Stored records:
####

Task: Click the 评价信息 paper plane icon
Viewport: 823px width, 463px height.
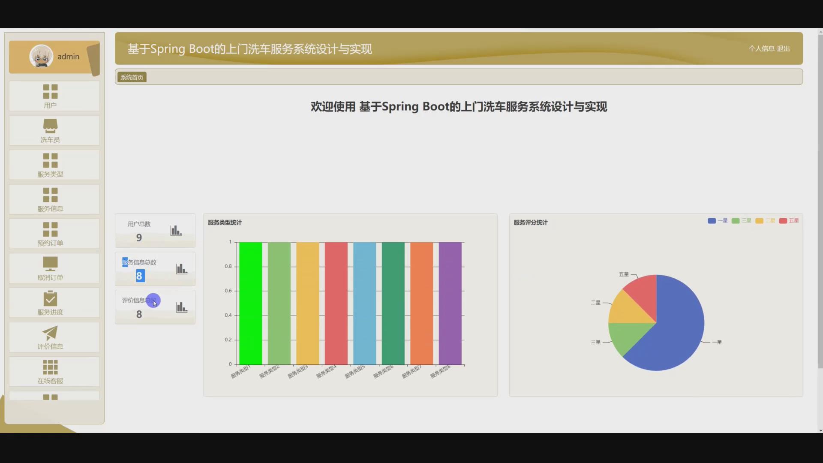Action: 50,333

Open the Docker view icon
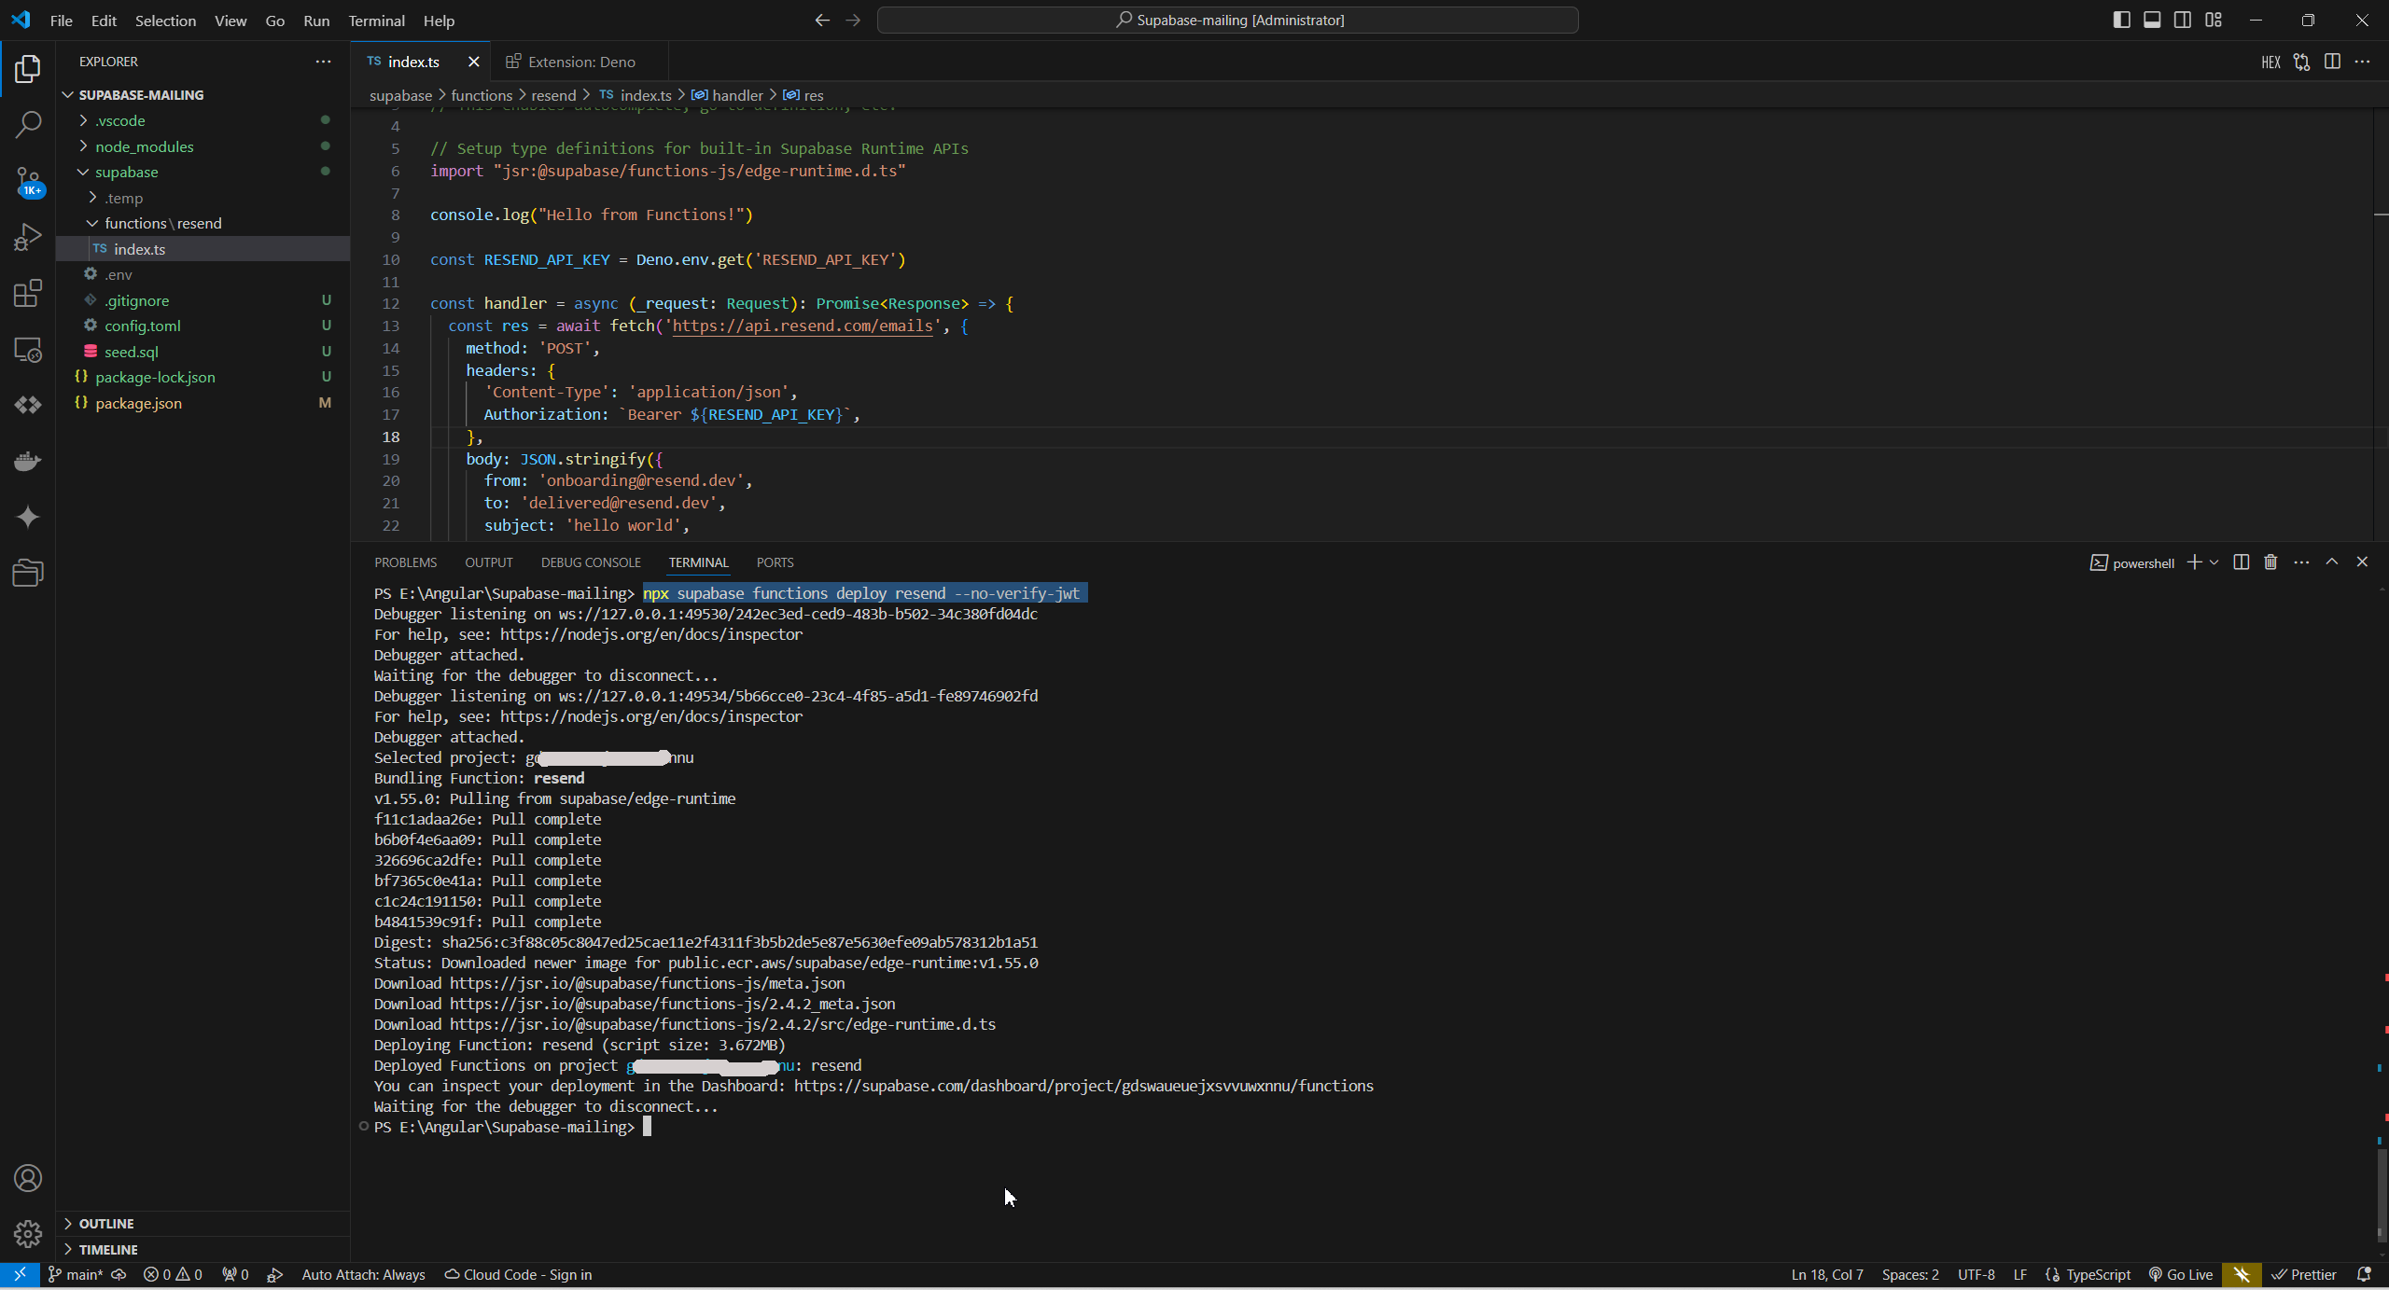(x=28, y=461)
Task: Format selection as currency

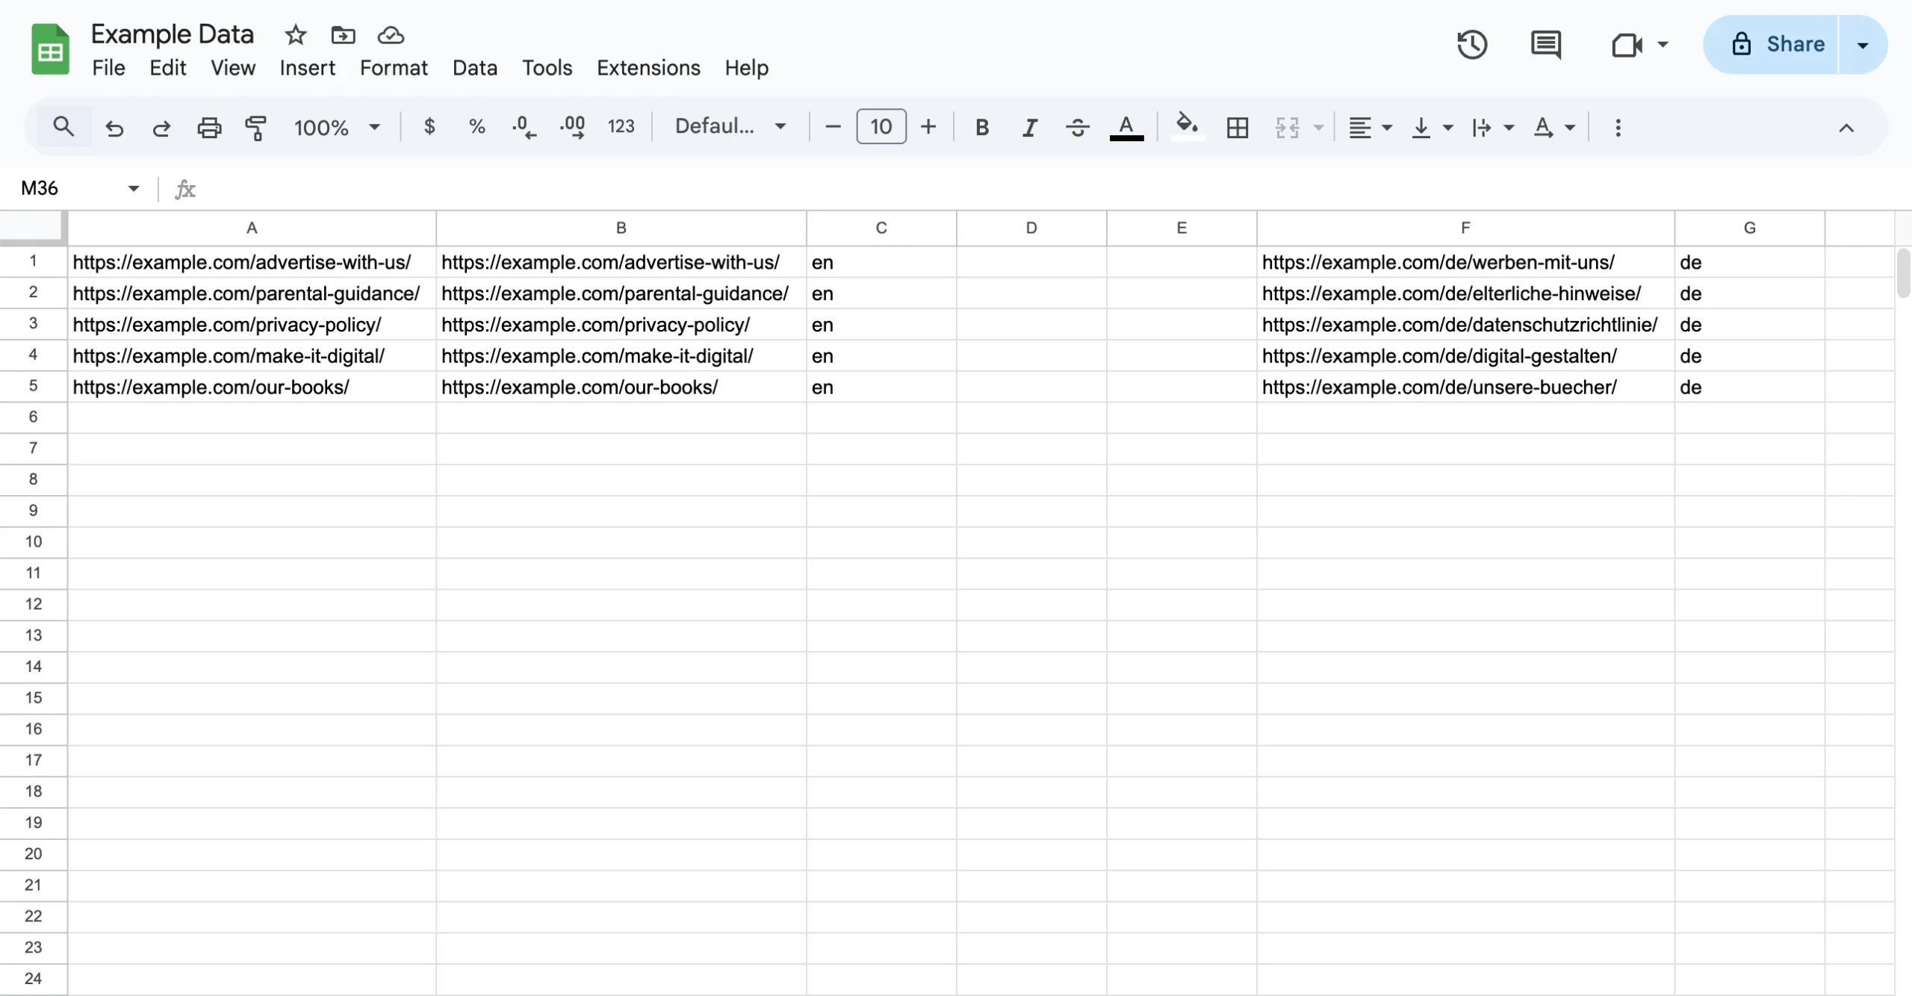Action: tap(429, 126)
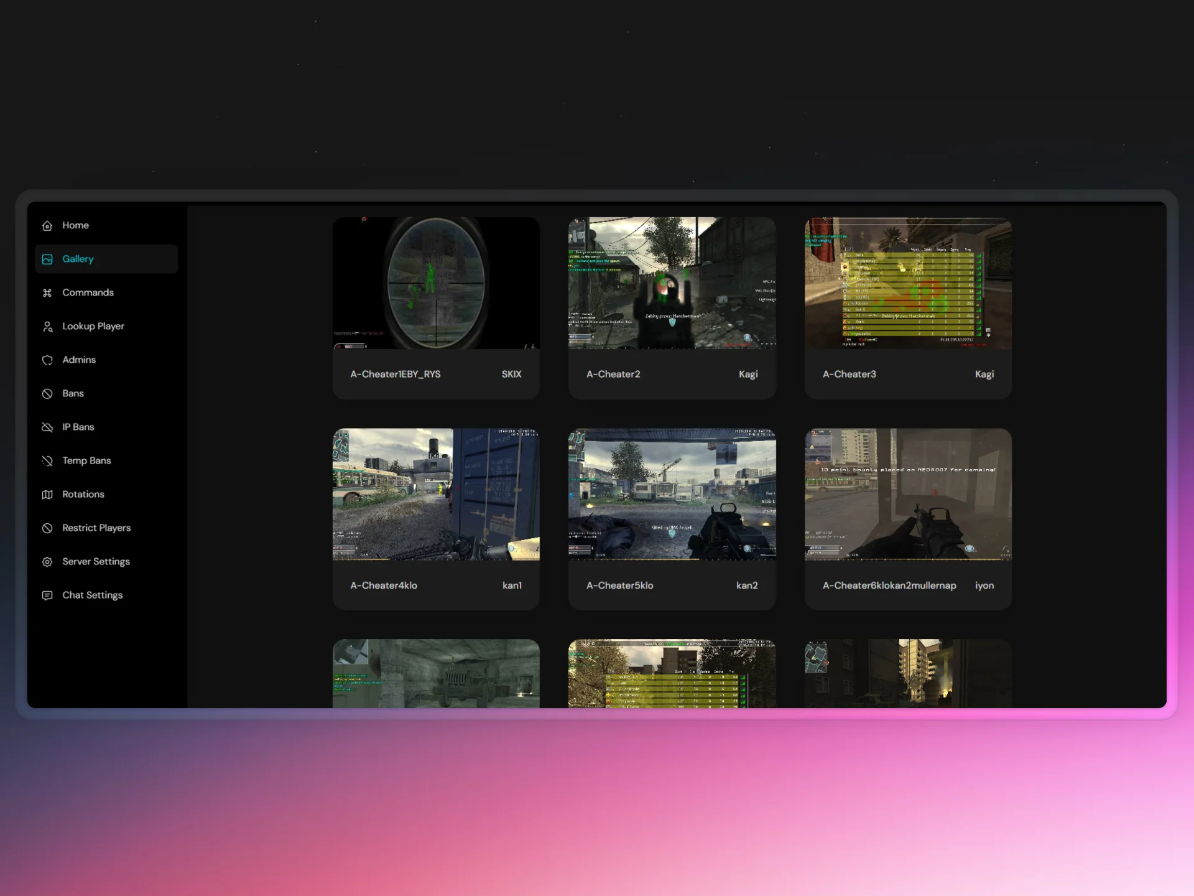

####

### Exercise brief:
What is wanted is a word-for-word restatement of the entries, without their images.

### Task answer:
Task: Click the 评价信息 paper plane icon
Viewport: 823px width, 463px height.
Action: 50,333

Open the Docker view icon
(x=28, y=461)
Task: Format selection as currency

Action: tap(429, 126)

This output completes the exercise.